Una vez más, se viralizaron imágenes privadas de una persona. Las críticas dispararon contra el acto de filmarse. Una reflexión extraña frente a la voracidad del mercado digital.
por Agustín Marangoni
Cualquier persona que usa un teléfono inteligente comparte su rutina con unas pocas empresas que transforman cada uno de sus movimientos en datos. Con esos datos, después, le venden cosas. Desde una tostadora eléctrica hasta un discurso político. Se sabe desde el origen de las redes sociales: la intención es perfeccionar las estrategias comerciales. Simplificar la vida de la gente nunca fue prioridad. Cerca de Ginebra, en Suiza, funciona el Gran colisionador de hadrones, también llamado La máquina de dios. Se usa para buscarle una explicación concreta al origen del universo. El sistema operativo que utiliza ese aparato es diez veces más simple que la programación de facebook. Nadie regalaría el servicio de semejante monstruo, con los cientos de millones que cuesta mantenerlo. Te cobran con un intangible: tu propia intimidad.

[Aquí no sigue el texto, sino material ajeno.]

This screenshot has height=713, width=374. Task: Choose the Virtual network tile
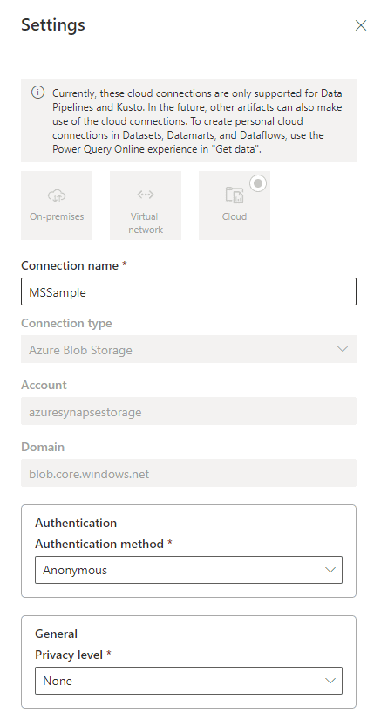146,206
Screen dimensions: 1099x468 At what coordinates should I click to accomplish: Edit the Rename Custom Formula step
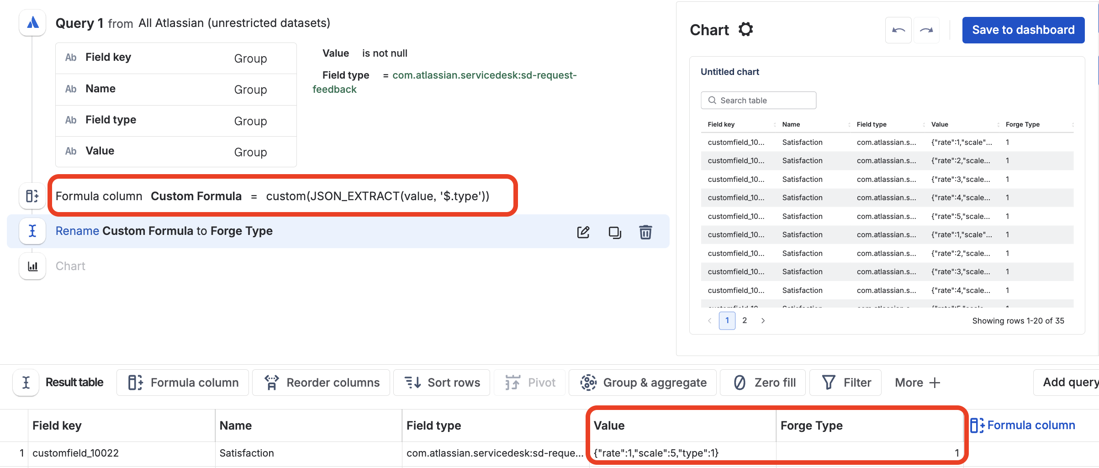tap(583, 232)
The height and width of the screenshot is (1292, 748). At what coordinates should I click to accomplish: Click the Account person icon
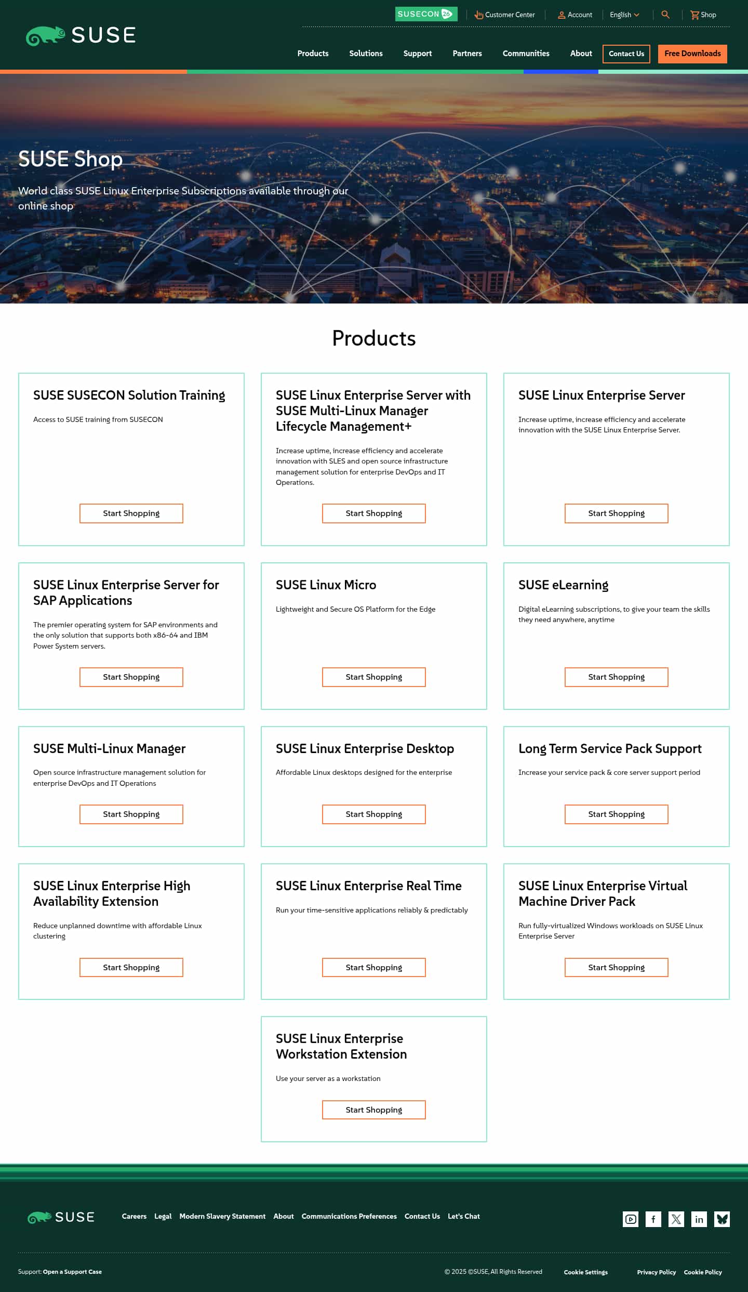coord(562,15)
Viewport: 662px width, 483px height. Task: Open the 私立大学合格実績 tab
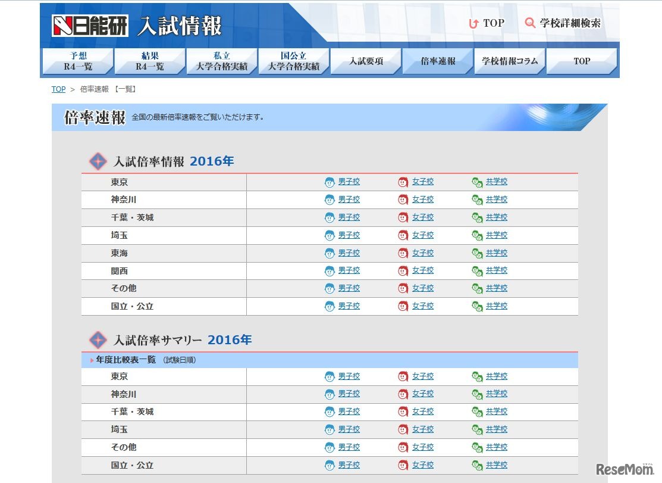pyautogui.click(x=221, y=61)
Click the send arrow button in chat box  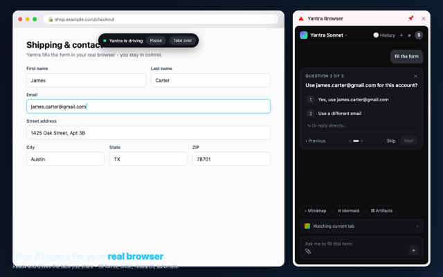[414, 250]
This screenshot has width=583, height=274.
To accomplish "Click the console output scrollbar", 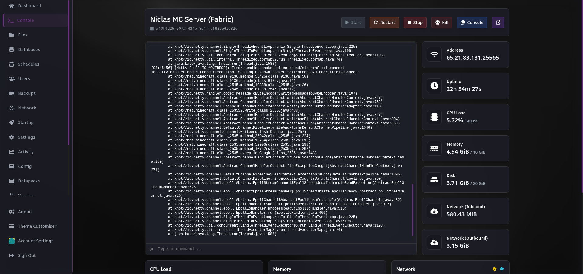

Hace unos días se viralizaron imágenes privadas de una persona. Son dos videos donde se la ve desarrollando actividades íntimas. Era obvio, la crudeza de ese material se convirtió en pasto fresco para los medios de comunicación. A los quince segundos estaba rotando en pantalla, a cualquier horario y acompañado con el clásico discurso hipócrita de defender la vida privada de las personas. Pasó lo mismo decenas de veces, con personajes del espectáculo y con figuras políticas. Lo curioso es la condena social: jodete por filmarte. Como si el hecho de filmarse no fuese también una actividad íntima, propia y privada. Puertas adentro, que cualquiera haga lo que quiera mientras no lastime a nadie. Lo dice el artículo 19 de la Constitución Nacional. Pero filmarse, no. Filmarse es un error grave.

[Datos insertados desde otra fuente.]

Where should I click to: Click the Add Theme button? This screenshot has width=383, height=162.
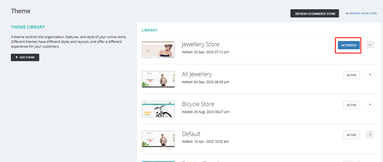tap(25, 57)

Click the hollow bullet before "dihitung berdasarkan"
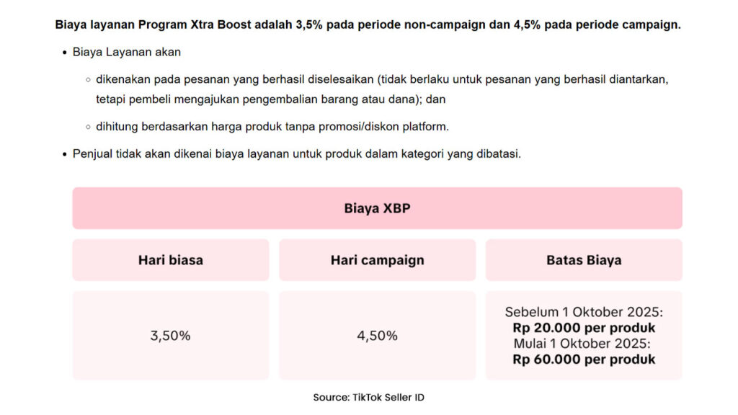(88, 127)
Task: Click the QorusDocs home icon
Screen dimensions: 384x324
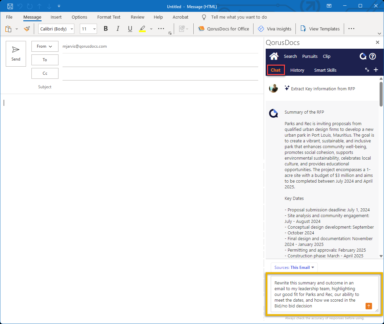Action: pyautogui.click(x=274, y=56)
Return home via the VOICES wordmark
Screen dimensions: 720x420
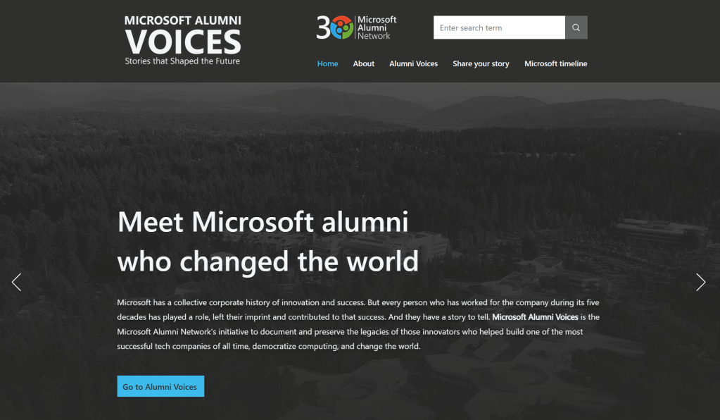point(182,42)
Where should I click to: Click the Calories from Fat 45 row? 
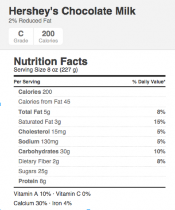point(92,102)
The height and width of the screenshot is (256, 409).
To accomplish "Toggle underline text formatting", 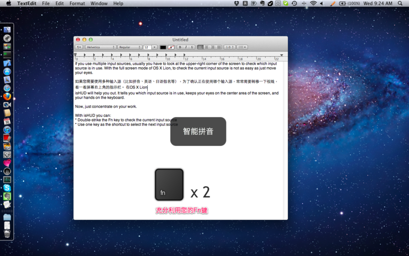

Evidentemente, se ha resignado territorio. Parece que ya no queda opción a que cualquiera acceda a lo que necesita saber. No se exige una regulación a las plataformas digitales ni un seguimiento real contra los hackers que trafican con material íntimo. Ante ese panorama, parece que una persona tiene que abandonar prácticas lícitas que pueden serle placenteras. Los datos de todos los días, nuestras preferencias de consumo y políticas son el capital con el que se paga alegremente un servicio que tiene cautivo al setenta por ciento del planeta. Somos hámsters de laboratorio y eso es correcto. Ahora bien, el que registra algo por fuera de lo que le es útil al mercado se tiene que joder por ganso.
El sistema, en todos los niveles, sigue funcionando como una vara que regula lo moral. Cada vez con más efectividad. En esta etapa, inédita en la historia, se suma una horda de usuarios que primero miran y después elevan el dedo desde sus perfiles en señal de condena. Como si ellos no estuvieran mostrando nada.